Resist the temptation to be a lazy a**hole, and follow these basic and simple guidelines for bringing authenticity back into your pitches.

Find the Angle

As a PR pro, it is our job to find the newsworthiness in the story we are pitching. Time needs to be spent analyzing the subject matter, chatting with experts (hopefully our clients) and then identifying the hook that can lead to media coverage. Muck Rack reminds us that these hooks usually lie beneath the surface and must be discovered and developed. The process for uncovering good storylines requires a combination of understanding and confidence—one supports the other.

If it was easy, everyone would do it.

Customize. Customize. Customize.

PR guru, Michael Smart, says this about pitching – capture a journalist’s attention by showing that you know and love them, and that you’ve done the homework to be able to prove it.

If you want to get a reporter’s attention, you need to send a sincere, well-researched individualized pitch. Dig into their past stories, Muck Rack profile and social media to get an idea of how they write, what they write on and the why behind their stories. 

Repeat after us: Be brief, be memorable, be gone.

Be Persistent

Reporters find us annoying and they’d be right. Following-up after sending a pitch is a non-negotiable. We follow-up 3, 4, sometimes even 5 times. The key is differentiating each follow-up. Change up your subject line, add in new information, comment on why the story still has merit. Find a way to stand out. 
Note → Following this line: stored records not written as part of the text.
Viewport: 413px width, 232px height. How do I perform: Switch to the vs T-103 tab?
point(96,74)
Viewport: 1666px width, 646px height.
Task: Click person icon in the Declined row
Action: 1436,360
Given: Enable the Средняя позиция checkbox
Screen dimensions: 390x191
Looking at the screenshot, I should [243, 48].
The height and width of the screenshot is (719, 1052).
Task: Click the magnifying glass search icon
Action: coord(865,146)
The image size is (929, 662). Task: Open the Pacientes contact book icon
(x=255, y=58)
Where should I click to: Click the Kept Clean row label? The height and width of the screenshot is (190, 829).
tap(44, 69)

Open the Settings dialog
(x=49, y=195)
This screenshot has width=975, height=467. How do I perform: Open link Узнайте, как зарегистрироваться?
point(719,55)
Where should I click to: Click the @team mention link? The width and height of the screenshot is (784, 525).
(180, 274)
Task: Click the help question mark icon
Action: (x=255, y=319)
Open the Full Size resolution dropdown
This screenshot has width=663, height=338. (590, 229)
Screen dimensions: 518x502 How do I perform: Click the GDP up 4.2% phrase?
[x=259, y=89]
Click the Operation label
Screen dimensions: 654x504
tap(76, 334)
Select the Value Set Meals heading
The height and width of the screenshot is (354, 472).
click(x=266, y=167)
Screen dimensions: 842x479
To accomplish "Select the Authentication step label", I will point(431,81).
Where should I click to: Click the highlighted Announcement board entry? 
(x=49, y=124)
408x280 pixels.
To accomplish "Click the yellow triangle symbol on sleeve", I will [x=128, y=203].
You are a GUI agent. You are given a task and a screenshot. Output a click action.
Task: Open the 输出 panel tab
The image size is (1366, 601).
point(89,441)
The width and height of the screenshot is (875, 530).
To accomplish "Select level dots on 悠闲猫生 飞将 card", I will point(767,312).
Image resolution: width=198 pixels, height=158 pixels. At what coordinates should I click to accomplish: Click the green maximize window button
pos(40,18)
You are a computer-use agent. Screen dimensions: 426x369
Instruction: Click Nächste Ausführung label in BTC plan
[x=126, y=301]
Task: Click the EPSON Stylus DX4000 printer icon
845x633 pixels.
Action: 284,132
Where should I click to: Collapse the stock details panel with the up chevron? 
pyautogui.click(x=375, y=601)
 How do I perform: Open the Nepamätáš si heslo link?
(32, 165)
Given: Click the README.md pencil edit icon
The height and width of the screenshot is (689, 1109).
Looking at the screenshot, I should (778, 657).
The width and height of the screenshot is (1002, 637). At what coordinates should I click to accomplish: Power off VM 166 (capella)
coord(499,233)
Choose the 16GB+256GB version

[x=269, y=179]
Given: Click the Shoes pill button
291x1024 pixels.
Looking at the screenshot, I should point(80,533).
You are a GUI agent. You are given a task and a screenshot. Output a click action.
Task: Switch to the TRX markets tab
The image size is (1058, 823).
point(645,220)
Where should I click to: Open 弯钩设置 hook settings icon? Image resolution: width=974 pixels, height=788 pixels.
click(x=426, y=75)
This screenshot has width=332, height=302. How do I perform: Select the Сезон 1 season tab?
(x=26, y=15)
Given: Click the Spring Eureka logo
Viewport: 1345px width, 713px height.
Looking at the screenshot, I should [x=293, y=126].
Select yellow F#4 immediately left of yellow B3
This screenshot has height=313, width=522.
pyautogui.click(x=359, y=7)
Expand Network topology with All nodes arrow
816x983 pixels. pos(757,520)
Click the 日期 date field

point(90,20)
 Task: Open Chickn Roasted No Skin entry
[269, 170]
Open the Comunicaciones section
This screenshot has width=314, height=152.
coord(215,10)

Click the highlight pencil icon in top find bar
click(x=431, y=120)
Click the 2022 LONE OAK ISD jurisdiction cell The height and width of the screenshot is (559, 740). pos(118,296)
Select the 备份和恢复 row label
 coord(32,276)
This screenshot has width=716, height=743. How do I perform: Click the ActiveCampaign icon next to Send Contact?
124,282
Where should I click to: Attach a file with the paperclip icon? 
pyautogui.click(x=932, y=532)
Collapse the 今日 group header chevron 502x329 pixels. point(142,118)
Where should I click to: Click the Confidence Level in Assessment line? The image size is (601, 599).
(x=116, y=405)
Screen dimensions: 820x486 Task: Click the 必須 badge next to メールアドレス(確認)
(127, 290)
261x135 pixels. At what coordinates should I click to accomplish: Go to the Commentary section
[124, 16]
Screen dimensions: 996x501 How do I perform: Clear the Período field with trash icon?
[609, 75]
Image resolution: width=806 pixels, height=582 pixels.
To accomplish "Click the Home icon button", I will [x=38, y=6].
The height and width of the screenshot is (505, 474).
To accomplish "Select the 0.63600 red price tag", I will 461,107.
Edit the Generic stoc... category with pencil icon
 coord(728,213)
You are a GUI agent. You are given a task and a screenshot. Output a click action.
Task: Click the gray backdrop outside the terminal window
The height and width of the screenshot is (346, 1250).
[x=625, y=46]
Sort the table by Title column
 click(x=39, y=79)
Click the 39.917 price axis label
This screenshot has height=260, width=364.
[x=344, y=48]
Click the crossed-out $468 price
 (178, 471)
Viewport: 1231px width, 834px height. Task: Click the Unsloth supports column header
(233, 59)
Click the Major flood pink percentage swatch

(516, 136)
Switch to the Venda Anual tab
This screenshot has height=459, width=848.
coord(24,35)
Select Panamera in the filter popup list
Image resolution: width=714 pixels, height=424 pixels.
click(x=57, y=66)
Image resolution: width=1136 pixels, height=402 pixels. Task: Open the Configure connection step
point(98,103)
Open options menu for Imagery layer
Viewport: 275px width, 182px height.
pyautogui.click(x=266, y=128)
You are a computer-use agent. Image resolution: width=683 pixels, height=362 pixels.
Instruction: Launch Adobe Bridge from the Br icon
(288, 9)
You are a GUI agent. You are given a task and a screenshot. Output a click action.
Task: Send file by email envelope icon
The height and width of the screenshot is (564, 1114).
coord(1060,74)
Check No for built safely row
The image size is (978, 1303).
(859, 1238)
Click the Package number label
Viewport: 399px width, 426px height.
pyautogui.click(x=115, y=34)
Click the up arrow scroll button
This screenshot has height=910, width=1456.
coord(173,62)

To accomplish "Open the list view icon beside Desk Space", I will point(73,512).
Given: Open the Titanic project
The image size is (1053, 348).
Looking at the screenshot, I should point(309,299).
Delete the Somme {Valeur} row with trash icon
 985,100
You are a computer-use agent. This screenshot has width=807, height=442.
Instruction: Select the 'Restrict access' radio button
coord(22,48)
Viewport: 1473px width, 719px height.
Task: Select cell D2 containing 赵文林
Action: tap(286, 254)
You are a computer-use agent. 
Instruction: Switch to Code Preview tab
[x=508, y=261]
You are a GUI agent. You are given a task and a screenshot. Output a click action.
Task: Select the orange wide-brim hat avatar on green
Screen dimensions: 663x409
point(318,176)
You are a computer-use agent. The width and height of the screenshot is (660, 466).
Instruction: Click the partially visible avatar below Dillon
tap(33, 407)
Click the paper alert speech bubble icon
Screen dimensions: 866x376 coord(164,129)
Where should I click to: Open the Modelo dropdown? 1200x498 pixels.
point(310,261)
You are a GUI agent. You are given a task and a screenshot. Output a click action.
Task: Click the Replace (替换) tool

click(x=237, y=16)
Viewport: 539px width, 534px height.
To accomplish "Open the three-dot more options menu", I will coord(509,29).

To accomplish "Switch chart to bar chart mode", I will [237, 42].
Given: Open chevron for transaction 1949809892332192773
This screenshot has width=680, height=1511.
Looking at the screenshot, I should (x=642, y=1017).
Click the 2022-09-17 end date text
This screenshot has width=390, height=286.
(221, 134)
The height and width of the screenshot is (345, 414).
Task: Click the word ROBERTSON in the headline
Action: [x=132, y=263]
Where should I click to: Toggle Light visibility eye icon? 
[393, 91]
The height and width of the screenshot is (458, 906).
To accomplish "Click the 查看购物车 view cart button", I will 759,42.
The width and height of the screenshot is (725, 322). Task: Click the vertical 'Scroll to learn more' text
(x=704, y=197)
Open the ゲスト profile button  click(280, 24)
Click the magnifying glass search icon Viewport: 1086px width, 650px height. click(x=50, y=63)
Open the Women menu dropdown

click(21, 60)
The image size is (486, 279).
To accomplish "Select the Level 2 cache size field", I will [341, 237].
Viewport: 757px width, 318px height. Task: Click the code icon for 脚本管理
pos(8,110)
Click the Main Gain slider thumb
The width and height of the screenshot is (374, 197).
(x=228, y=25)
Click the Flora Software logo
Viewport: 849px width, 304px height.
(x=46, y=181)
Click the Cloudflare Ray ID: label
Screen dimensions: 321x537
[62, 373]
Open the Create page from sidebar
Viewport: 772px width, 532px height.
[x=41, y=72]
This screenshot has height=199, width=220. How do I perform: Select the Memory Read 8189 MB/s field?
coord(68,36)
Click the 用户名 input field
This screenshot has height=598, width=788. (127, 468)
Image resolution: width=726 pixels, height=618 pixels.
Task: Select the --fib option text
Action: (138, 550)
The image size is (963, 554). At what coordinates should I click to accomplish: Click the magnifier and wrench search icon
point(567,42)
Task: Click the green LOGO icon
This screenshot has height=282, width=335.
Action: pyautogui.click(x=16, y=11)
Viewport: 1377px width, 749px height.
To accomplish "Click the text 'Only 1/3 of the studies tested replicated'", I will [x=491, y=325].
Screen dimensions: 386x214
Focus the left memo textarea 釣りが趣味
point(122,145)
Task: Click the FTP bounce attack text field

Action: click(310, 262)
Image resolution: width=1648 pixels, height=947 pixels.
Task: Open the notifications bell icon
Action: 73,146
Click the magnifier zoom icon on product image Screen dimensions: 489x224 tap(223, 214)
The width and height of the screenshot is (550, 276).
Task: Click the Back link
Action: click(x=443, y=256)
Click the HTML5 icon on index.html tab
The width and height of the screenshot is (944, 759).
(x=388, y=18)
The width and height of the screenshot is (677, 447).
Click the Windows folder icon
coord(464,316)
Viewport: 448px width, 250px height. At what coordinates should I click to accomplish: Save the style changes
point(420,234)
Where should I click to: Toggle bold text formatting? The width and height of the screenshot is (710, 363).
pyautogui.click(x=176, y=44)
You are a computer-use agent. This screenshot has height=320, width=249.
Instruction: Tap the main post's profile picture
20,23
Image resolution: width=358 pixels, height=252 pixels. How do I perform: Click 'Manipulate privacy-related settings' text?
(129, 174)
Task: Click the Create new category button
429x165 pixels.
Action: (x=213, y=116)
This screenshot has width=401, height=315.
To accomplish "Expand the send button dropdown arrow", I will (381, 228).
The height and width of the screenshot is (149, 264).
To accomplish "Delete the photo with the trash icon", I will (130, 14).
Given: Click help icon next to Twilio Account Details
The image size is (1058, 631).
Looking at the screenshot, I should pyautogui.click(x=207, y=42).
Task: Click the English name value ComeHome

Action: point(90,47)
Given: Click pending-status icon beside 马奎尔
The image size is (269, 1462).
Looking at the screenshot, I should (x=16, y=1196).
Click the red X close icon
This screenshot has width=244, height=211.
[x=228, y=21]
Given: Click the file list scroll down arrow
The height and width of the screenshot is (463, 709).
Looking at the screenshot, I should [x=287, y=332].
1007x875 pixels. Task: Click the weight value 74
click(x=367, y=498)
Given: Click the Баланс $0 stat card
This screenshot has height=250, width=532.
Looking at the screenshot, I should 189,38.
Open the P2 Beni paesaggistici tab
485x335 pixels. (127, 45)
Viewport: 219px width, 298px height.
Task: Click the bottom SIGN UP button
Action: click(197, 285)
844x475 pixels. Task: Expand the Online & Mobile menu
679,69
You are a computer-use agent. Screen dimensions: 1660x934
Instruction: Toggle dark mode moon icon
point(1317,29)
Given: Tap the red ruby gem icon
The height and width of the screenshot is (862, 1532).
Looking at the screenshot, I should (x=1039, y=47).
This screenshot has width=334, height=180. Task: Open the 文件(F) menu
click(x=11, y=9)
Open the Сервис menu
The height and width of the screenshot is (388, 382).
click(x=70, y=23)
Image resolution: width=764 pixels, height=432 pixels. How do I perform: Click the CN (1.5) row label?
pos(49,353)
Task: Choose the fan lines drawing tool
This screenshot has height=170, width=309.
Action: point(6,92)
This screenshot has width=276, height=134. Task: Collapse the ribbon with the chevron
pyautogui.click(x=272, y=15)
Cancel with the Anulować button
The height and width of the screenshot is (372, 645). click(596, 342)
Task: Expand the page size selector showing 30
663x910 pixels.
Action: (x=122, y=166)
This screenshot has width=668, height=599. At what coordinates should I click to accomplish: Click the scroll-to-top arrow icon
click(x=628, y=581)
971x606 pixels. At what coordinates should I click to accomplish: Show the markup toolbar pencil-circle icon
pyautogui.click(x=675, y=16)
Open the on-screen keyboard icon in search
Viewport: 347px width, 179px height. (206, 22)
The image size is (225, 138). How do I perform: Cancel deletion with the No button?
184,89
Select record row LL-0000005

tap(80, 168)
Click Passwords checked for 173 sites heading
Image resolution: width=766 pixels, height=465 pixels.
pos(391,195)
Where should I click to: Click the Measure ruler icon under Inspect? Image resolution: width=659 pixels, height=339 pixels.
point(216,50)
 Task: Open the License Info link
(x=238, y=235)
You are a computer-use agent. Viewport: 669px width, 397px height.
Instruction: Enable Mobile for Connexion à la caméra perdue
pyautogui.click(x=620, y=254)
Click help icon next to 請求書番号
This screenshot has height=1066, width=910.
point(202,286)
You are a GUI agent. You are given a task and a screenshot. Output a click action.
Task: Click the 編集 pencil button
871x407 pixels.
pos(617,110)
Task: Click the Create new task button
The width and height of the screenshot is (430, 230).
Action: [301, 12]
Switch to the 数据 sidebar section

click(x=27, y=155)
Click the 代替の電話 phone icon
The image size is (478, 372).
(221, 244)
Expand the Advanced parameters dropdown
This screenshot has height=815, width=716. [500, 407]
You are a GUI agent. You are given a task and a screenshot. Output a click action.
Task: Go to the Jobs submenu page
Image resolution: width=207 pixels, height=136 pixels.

Slide into those Twitter DMs if you have to. We’ve got no shame.

Say Thanks

Reporters are people too. They have a pretty thankless job, imagine writing about the imploding global supply chain on a weekly basis…not fun.

Send a thank you note, email or just check in everyone once in a while. This entire industry is built on relationships, so get used to it.

There is a lot more to media relations, but finding the story, customizing, following up and being a good human are core to succeeding in public relations.